Former attorney-general Christian Porter quit cabinet in 2021 after accepting anonymous donations through a blind trust set up to pay his costs in legal action against the ABC. Mr Porter said he was unwilling to ask for or publicly reveal the identity of the donors to the trust and moved to the backbench.

Former prime minister Malcolm Turnbull was attacked in Parliament in 2015 over personal investments in the Cayman Islands, a Caribbean tax haven. He told parliament his investments were almost entirely held in managed funds outside Australia, to avoid conflicts of interest.

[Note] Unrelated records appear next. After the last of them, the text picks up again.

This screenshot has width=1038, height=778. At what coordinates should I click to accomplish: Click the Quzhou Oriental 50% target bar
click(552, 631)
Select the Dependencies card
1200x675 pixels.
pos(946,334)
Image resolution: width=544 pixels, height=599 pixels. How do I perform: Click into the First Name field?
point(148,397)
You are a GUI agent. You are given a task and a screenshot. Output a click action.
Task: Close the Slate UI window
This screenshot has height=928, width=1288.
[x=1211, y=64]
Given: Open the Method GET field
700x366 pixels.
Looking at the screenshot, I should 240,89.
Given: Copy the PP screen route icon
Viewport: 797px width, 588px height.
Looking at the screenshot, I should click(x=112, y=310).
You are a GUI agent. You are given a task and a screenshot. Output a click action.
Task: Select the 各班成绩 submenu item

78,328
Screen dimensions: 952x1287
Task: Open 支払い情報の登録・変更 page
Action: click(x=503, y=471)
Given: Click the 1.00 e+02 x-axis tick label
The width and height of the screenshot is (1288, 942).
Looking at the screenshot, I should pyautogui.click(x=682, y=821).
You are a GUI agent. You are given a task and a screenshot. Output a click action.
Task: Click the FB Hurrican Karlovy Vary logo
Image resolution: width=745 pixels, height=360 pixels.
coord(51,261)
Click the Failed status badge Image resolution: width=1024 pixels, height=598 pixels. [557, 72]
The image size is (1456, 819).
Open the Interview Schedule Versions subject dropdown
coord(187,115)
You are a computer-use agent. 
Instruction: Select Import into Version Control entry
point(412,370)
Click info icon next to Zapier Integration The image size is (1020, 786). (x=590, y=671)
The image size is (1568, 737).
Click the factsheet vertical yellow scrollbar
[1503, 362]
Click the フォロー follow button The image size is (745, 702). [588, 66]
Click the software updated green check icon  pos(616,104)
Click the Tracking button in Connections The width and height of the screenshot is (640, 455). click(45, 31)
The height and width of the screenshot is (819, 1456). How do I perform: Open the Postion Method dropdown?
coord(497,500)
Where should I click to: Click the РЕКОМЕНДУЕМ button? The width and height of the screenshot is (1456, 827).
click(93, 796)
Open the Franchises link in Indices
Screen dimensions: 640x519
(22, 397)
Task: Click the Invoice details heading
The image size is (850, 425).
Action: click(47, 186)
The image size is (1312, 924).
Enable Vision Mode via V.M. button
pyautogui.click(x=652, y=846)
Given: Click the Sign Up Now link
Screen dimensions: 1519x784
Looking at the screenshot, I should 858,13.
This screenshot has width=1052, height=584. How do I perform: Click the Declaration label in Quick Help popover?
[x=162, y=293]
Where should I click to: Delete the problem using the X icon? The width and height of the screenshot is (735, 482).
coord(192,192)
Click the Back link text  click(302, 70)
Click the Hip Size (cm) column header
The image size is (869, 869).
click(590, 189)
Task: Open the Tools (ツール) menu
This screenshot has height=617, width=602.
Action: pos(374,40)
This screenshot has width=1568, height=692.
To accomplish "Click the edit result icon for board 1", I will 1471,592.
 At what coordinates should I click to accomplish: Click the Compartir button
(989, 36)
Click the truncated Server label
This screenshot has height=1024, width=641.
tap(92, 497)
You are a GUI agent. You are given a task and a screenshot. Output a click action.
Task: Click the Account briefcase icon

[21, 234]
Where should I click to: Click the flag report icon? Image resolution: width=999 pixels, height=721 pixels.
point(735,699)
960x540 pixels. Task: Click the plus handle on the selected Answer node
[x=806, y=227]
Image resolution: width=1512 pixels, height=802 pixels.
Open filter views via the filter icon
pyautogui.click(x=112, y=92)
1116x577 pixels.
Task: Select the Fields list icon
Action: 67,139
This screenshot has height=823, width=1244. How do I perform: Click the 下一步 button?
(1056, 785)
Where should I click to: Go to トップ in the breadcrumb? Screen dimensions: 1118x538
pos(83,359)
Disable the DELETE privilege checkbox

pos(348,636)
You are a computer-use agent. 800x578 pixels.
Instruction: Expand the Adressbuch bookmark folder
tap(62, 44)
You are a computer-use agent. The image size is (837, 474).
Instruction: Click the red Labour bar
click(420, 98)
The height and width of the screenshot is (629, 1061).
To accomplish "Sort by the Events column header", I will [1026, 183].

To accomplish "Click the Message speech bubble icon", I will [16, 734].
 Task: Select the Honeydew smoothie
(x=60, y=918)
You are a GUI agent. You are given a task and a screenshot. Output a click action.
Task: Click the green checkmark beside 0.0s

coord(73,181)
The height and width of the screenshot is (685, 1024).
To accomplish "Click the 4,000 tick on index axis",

The Coalition’s infamous “bonk ban” was implemented by Mr Turnbull in 2018 after then Nationals’ leader Barnaby Joyce was revealed to be having an affair with staffer Vicki Campion. The couple have two children.

Later an affair between Liberal minister Alan Tudge and his staffer Rachelle Miller was revealed. Mr Tudge eventually stood down from the frontbench and Ms Miller reportedly negotiated a $500,000 taxpayer-funded payout from the Department of Finance.

Mr Albanese also announced new rules for ministerial staff, reinforcing Labor’s expectation of a safe and respectful workplace.

Under existing rules being maintained, staffers will be required to provide a written declaration of their private financial interests to their employing minister.

Special Minister of State Don Farrell put all staffers on notice about the expectations of government.

“Ministers and their staff hold a prominent and influential position within the Australian government,” he said in a statement.

“The conduct of ministerial staff should be held at the highest standard, while also recognising their pivotal role in creating a safe and respectful workplace within Parliament House.”

Mr Albanese is yet to release his full ministerial code of conduct.

A cross-parliament working group is implementing the recommendations of a review of the workplace culture of Parliament House, after a wide-ranging assessment by Sex Discrimination Commissioner Kate Jenkins.

Labor committed to implementing all 28 recommendations. Scott Morrison initiated the review following the alleged rape of Coalition staffer Brittany Higgins inside Parliament’s ministerial wing.